### DIRECTIONS FOR THIS TASK
From the line that has "Where should I click to: Expand" through the line that has "will pyautogui.click(x=66, y=184).", express the material as a two-column CSV headed instruction and response, one row for each thing asked and its answer. Put each value in a single quoted field, with any line breaks turned into spaces.

### SUPPLIED MATERIAL
= = = = = = =

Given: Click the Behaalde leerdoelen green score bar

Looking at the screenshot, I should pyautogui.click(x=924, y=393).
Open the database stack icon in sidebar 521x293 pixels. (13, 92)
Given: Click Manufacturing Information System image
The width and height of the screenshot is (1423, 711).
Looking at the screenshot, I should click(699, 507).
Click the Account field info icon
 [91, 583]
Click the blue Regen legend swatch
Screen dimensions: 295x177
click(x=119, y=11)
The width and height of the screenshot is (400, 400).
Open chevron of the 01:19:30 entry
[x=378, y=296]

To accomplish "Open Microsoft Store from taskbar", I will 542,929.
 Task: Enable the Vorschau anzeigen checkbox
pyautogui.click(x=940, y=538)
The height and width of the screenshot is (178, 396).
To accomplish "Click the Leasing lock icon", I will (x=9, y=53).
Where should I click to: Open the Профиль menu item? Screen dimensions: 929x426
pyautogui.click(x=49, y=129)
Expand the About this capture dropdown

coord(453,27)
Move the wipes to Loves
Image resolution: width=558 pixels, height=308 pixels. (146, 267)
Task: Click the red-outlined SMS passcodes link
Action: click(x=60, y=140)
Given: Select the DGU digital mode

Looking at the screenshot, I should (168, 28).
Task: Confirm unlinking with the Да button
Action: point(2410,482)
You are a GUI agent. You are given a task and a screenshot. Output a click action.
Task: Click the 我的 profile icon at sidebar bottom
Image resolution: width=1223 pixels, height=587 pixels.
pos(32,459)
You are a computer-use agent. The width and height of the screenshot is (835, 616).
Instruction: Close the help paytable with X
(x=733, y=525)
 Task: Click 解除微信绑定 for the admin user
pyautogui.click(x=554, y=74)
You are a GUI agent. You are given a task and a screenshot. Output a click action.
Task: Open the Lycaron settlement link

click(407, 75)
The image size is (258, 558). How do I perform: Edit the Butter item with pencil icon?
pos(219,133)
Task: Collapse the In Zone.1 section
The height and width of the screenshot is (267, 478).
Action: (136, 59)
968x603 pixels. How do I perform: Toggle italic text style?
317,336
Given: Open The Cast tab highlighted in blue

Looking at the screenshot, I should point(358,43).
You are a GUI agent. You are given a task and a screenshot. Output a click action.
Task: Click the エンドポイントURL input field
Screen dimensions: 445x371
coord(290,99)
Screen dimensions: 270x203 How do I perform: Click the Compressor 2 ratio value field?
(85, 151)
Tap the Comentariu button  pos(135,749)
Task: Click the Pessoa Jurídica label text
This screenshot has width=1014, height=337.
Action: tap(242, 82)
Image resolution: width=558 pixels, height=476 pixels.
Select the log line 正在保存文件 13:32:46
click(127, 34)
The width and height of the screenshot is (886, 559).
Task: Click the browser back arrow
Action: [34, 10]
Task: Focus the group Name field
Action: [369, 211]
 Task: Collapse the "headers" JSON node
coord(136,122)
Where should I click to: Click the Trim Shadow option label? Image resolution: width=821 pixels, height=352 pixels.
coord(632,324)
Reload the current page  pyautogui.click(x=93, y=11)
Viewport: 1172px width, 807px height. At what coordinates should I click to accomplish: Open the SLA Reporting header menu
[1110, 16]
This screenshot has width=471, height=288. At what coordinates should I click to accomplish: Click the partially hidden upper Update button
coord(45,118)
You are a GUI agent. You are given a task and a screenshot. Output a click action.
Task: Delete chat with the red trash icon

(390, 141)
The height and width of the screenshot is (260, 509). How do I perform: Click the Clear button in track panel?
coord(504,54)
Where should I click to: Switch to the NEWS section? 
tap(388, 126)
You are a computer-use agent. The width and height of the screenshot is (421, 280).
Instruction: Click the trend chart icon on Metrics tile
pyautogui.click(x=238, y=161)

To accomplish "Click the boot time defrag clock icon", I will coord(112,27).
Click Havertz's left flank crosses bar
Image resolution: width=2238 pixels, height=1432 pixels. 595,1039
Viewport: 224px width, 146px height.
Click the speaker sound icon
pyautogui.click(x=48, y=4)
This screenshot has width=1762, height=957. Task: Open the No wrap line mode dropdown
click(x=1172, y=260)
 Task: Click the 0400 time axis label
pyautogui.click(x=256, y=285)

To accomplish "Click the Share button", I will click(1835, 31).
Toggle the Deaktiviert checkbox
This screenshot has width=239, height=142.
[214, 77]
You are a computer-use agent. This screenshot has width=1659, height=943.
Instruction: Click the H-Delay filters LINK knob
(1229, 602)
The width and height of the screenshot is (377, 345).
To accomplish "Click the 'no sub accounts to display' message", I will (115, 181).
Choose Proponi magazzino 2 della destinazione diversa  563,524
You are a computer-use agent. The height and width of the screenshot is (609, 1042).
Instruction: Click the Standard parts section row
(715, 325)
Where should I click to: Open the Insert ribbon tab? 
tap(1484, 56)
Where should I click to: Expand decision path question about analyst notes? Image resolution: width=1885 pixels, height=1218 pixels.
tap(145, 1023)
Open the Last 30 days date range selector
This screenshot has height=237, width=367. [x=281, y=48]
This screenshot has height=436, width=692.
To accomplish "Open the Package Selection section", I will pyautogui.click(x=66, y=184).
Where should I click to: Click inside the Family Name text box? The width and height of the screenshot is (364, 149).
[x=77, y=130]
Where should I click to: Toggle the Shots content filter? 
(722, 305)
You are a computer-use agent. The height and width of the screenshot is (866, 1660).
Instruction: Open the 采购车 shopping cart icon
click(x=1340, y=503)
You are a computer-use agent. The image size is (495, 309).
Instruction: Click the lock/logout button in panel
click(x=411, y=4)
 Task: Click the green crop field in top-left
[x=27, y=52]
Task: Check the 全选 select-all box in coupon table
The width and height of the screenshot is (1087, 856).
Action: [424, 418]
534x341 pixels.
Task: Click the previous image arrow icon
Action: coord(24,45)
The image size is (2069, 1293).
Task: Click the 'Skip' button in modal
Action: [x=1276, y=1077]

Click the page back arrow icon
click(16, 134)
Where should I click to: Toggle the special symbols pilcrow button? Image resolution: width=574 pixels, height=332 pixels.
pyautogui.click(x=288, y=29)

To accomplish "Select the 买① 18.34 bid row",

= = = = = = =

### RESPONSE FOR THIS EXERCISE
instruction,response
"Where should I click to: Expand decision path question about analyst notes? Image resolution: width=1885 pixels, height=1218 pixels.","tap(145, 1023)"
"Open the Last 30 days date range selector","This screenshot has height=237, width=367. [x=281, y=48]"
"This screenshot has height=436, width=692. To accomplish ""Open the Package Selection section"",","I will pyautogui.click(x=66, y=184)."